Medical Affairs & Pharmacovigilance, Bayer Yakuhin Ltd., Breeze Tower, 2-4-9 Umeda, Kita-Ku, Osaka, 530-0001, Japan.
Aetion Inc., 5 Penn Plaza, New York, USA.
Sci Rep. 2024 Apr 20;14(1):9095. doi: 10.1038/s41598-024-60011-y.
Currently, the utilization patterns of medications for heart failure (HF) after worsening HF events remain unelucidated in Japan. Here, we conducted a retrospective cohort study evaluating the changes in HF drug utilization patterns in 6 months before and after hospitalizations for HF. The adherence to newly initiated HF medications was evaluated based on the proportion of days covered (PDC) and persistence as continuous treatment episodes among new users. The study included 9091 patients hospitalized for HF between January 2016 and September 2019, including 2735 (30.1%) patients who were newly prescribed at least one HF medication after hospitalization. Despite increases in the use of foundational HF therapy (beta-blockers, angiotensin-converting-enzyme inhibitors/angiotensin receptor blockers, or mineralocorticoid receptor antagonists), 35.6% and 7.6% of patients were treated with the HF foundational monotherapy or diuretics alone after hospitalization, respectively. The mean PDC of newly initiated HF medications ranged from 0.57 for thiazide diuretics to 0.77 for sodium-glucose cotransporter-2 inhibitors.

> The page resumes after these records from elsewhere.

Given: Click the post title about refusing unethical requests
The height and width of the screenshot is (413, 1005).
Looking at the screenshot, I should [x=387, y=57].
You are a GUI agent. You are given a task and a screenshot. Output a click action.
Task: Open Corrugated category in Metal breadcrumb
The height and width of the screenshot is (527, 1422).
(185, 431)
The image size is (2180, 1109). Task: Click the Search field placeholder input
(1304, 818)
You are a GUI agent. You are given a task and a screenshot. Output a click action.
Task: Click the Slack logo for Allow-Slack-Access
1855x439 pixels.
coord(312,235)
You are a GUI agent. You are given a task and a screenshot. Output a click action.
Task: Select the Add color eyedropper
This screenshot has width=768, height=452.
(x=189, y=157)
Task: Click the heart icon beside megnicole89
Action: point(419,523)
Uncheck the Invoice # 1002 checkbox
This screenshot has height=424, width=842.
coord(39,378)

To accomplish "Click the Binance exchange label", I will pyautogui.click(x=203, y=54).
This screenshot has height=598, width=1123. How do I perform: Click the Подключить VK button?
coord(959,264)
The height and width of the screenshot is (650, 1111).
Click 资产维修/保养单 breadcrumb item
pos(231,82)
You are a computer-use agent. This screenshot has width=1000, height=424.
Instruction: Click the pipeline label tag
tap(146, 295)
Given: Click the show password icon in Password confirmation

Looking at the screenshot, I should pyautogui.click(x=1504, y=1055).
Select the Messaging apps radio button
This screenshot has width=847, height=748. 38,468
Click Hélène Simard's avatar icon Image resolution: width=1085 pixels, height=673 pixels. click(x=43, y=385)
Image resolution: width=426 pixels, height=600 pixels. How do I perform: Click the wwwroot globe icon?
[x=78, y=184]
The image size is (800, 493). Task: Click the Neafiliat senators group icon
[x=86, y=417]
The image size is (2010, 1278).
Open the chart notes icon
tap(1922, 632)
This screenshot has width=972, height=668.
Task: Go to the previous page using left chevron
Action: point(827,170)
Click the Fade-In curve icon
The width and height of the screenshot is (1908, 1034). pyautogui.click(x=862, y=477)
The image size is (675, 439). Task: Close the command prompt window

Continuous use of HF medications during the first year after initiation was observed in 30-60% of patients. The mean PDC and one-year continuous HF medication use were consistently lower in patients aged ≥ 75 years and in patients with a history of HF hospitalization for all HF medication classes except for tolvaptan and digoxin. Despite the guideline recommendations of HF pharmacotherapy, both treatment and adherence were suboptimal after HF hospitalization, especially in vulnerable populations such as older patients and those with prior HF hospitalizations.
目前,日本仍不清楚心力衰竭(HF)恶化后药物的使用模式。在此,我们进行了一项回顾性队列研究,评估了 HF 住院前后 6 个月 HF 药物使用模式的变化。根据新使用者的覆盖天数(PDC)和持续作为连续治疗期的比例,评估新启动 HF 药物的依从性。该研究纳入了 2016 年 1 月至 2019 年 9 月因 HF 住院的 9091 例患者,其中 2735 例(30.1%)患者在住院后至少新处方了一种 HF 药物。尽管基础 HF 治疗(β受体阻滞剂、血管紧张素转换酶抑制剂/血管紧张素受体阻滞剂或盐皮质激素受体拮抗剂)的使用率有所增加,但仍有 35.6%和 7.6%的患者分别接受 HF 基础单药或利尿剂治疗。新启动 HF 药物的平均 PDC 范围从噻嗪类利尿剂的 0.57 到钠-葡萄糖共转运蛋白-2 抑制剂的 0.77。在开始治疗后的第一年,有 30-60%的患者持续使用 HF 药物。对于所有 HF 药物类别,除托伐普坦和地高辛外,≥75 岁的患者和有 HF 住院史的患者的平均 PDC 和一年持续 HF 药物使用率始终较低。尽管有 HF 药物治疗的指南建议,但 HF 住院后,无论是治疗还是依从性都不理想,尤其是在脆弱人群中,如老年患者和有既往 HF 住院史的患者。